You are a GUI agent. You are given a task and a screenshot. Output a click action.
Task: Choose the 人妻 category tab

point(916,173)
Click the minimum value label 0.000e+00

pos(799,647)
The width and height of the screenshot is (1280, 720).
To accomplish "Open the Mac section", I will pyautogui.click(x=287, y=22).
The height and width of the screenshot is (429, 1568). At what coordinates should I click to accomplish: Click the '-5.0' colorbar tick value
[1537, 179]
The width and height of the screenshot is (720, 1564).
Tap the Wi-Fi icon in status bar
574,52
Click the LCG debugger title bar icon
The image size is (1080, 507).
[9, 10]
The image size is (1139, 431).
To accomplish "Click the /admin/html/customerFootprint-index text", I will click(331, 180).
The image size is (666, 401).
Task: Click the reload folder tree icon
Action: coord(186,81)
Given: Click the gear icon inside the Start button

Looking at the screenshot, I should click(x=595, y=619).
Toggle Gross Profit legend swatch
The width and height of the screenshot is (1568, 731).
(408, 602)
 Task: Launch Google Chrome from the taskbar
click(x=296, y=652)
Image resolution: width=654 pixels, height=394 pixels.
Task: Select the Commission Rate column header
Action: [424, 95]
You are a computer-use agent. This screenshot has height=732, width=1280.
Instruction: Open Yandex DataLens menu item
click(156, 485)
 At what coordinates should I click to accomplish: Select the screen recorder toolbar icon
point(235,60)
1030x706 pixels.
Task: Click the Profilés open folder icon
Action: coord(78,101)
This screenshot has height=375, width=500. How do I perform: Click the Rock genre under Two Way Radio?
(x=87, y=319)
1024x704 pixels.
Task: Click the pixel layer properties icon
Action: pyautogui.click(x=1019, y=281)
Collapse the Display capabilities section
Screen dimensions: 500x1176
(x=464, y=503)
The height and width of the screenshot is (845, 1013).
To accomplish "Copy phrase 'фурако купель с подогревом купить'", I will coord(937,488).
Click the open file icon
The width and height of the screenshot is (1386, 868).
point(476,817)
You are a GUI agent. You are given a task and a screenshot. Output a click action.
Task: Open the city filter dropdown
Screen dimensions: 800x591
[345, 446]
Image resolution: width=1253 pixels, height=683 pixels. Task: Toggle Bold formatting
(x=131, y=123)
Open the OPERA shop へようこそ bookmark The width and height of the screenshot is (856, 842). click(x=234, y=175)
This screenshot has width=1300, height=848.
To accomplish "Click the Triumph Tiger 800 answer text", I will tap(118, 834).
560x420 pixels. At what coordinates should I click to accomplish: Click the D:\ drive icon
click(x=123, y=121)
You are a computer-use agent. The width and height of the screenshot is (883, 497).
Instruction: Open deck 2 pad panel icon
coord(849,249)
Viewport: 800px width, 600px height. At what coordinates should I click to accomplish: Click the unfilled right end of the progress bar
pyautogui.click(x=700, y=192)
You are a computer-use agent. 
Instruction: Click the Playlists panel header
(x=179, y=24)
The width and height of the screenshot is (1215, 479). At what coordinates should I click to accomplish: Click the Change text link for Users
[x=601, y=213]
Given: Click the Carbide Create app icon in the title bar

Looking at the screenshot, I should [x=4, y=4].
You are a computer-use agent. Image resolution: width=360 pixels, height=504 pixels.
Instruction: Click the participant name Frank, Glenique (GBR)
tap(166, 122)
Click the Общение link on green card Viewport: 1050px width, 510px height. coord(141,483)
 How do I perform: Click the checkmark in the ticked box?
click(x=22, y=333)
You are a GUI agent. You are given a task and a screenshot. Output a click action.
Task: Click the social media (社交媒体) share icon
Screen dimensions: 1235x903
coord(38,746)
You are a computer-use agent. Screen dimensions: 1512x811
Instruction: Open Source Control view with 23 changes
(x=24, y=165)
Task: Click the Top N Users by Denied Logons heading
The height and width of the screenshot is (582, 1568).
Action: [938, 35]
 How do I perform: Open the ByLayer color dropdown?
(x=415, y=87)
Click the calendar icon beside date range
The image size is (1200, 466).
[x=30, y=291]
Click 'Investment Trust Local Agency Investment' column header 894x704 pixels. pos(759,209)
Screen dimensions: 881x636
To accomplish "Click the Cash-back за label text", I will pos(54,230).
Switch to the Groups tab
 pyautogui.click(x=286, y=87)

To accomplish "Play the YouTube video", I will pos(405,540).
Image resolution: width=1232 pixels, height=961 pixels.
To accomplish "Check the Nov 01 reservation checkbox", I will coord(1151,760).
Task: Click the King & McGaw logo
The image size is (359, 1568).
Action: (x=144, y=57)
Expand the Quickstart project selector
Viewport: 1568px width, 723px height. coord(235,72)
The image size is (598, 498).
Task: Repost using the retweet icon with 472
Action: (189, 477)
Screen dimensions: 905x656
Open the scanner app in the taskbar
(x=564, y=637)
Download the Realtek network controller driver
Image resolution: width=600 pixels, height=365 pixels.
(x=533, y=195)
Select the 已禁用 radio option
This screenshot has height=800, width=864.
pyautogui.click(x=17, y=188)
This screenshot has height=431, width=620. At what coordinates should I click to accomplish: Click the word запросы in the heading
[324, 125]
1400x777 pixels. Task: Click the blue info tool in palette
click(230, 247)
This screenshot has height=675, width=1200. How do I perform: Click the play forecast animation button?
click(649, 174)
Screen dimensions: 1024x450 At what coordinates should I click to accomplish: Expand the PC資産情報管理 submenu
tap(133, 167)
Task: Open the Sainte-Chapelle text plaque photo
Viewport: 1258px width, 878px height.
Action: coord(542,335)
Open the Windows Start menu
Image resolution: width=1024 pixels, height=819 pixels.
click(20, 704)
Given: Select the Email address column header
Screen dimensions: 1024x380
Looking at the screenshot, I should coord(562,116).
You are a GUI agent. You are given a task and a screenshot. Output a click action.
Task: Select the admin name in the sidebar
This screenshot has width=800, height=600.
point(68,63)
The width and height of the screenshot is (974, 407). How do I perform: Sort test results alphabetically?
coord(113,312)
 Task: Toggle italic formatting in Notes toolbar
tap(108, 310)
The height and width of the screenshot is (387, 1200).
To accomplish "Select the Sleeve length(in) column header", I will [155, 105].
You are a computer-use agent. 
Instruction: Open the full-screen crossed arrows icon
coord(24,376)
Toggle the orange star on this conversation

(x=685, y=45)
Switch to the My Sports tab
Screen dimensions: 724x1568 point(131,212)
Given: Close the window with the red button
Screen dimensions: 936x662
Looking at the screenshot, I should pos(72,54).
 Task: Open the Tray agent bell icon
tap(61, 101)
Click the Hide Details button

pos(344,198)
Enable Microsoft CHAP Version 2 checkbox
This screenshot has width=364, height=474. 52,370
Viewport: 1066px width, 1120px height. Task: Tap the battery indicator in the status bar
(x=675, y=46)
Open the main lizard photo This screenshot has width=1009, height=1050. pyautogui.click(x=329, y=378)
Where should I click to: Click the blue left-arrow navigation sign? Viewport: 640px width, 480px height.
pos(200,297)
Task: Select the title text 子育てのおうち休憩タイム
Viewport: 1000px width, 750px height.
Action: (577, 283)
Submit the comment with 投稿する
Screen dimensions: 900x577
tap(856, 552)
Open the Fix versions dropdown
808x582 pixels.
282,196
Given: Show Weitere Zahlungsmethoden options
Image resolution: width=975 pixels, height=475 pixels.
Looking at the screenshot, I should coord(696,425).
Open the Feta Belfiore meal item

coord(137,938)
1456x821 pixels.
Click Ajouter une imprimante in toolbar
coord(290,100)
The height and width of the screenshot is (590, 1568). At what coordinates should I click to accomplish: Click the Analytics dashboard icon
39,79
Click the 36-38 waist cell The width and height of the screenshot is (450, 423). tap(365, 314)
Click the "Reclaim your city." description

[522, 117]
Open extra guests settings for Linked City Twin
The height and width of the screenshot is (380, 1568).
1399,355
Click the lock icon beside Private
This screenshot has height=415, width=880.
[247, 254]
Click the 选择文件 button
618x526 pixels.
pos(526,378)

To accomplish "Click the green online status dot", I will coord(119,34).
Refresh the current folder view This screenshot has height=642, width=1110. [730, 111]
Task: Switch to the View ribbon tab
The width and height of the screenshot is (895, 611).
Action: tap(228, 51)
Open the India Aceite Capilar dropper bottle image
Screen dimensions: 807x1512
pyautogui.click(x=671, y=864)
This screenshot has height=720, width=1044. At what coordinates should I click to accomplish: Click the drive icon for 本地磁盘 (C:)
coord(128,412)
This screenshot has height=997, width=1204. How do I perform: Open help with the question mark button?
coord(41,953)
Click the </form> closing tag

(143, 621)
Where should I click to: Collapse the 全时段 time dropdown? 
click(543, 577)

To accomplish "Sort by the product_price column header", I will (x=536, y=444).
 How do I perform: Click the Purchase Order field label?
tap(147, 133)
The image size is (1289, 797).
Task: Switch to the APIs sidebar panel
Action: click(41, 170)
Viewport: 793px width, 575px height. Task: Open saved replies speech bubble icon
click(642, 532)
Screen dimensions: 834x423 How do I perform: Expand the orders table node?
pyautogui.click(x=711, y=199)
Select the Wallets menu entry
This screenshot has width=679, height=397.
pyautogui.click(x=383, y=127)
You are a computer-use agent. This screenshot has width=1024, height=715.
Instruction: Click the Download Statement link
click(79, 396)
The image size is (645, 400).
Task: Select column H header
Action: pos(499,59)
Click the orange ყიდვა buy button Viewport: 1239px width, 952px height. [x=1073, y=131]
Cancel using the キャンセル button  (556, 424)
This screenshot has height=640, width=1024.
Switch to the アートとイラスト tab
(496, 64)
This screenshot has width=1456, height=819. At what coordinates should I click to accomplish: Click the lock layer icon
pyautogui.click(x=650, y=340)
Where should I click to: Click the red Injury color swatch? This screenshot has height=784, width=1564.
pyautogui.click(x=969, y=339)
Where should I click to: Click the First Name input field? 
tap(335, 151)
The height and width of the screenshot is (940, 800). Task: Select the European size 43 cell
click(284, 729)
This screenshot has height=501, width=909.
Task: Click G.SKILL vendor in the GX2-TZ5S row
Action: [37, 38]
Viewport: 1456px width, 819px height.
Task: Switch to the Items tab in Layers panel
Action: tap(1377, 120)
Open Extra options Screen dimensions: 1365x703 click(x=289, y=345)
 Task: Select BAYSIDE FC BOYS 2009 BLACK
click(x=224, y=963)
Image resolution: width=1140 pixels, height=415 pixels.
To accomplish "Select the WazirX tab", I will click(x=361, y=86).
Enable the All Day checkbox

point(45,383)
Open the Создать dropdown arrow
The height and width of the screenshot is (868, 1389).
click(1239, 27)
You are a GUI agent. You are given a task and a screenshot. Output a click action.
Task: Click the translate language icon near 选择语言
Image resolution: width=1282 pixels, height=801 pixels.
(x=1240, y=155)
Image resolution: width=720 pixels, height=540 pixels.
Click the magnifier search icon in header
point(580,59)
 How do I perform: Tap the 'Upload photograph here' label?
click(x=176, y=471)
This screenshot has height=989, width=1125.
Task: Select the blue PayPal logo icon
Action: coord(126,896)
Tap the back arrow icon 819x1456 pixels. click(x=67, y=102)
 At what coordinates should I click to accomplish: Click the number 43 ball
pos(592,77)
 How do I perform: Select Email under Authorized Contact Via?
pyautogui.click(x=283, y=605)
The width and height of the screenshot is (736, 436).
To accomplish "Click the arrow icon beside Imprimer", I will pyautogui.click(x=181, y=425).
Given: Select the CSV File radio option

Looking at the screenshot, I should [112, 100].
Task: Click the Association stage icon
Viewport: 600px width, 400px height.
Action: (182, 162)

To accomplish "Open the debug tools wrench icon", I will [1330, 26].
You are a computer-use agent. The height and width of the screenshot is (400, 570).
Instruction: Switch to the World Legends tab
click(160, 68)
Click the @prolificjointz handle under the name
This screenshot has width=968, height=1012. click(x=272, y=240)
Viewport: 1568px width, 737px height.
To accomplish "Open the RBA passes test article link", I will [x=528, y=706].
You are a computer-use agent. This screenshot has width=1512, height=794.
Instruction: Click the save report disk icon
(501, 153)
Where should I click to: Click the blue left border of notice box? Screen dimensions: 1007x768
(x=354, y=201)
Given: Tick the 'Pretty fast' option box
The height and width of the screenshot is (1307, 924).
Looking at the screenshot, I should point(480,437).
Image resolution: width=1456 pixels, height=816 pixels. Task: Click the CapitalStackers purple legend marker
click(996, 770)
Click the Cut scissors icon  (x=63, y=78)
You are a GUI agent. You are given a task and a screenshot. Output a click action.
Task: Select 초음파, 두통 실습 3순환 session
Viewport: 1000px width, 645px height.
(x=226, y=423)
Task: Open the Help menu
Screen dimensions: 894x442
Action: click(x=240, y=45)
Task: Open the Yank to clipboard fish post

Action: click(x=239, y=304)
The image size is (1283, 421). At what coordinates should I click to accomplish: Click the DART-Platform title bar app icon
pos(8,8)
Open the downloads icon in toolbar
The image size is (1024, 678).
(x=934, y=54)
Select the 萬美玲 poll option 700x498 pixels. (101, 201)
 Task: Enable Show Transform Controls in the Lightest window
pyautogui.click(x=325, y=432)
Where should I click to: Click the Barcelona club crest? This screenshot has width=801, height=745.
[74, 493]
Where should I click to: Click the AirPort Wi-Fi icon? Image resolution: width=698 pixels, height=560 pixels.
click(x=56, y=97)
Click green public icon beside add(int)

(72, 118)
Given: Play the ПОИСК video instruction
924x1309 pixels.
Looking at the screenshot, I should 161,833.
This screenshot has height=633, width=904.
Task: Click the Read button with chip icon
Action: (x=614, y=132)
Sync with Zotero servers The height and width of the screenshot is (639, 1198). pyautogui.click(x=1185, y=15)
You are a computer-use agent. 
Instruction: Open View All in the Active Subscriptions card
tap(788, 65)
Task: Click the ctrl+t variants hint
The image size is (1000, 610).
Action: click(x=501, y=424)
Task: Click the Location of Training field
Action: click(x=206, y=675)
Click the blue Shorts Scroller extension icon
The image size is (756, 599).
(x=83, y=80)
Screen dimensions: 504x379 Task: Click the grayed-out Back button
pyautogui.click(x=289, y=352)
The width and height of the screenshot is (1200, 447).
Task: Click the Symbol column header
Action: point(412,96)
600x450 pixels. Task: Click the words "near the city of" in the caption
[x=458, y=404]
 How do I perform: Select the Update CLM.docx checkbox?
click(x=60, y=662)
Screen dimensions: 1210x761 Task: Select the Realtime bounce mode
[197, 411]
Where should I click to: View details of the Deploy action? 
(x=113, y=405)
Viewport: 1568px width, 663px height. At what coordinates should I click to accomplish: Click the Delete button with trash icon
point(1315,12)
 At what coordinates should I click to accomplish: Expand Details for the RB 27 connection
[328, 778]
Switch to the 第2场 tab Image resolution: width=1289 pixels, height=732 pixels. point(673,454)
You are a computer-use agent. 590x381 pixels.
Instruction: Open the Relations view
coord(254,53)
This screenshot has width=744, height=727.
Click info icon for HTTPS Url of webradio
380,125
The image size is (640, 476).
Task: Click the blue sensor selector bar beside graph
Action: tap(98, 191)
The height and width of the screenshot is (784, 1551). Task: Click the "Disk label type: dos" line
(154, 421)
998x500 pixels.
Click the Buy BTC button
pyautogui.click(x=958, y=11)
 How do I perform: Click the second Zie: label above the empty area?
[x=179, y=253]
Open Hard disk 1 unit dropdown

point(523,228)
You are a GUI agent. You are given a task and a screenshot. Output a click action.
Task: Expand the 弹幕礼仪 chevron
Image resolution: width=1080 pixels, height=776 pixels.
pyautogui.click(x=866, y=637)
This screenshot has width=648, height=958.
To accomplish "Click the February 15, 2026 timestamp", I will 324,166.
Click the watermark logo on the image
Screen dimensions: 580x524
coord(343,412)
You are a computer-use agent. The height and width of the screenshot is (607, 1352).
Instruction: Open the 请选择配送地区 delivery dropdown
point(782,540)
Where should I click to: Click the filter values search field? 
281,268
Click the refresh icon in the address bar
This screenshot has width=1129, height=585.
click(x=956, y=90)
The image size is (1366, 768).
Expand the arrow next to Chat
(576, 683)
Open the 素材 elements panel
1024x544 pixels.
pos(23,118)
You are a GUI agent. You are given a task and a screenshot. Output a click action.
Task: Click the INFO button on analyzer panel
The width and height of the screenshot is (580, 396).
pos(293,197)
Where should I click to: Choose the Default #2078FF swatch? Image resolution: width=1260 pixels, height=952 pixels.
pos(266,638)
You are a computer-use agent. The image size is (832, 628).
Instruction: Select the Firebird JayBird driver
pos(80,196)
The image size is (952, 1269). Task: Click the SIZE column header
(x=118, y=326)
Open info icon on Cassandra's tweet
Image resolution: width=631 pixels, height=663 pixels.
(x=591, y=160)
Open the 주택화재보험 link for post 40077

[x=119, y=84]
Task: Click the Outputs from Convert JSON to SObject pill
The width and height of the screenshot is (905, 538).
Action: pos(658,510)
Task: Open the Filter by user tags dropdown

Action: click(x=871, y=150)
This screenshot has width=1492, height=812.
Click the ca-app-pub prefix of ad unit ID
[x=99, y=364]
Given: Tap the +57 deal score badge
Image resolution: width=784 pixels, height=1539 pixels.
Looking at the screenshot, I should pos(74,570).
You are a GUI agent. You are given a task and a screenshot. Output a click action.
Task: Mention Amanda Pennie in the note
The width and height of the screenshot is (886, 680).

===

*What is expected:*
In the entries, find every line holding "section" and copy it.

*Solution for this task:*
To accomplish "Open the Mac section", I will pyautogui.click(x=287, y=22).
Collapse the Display capabilities section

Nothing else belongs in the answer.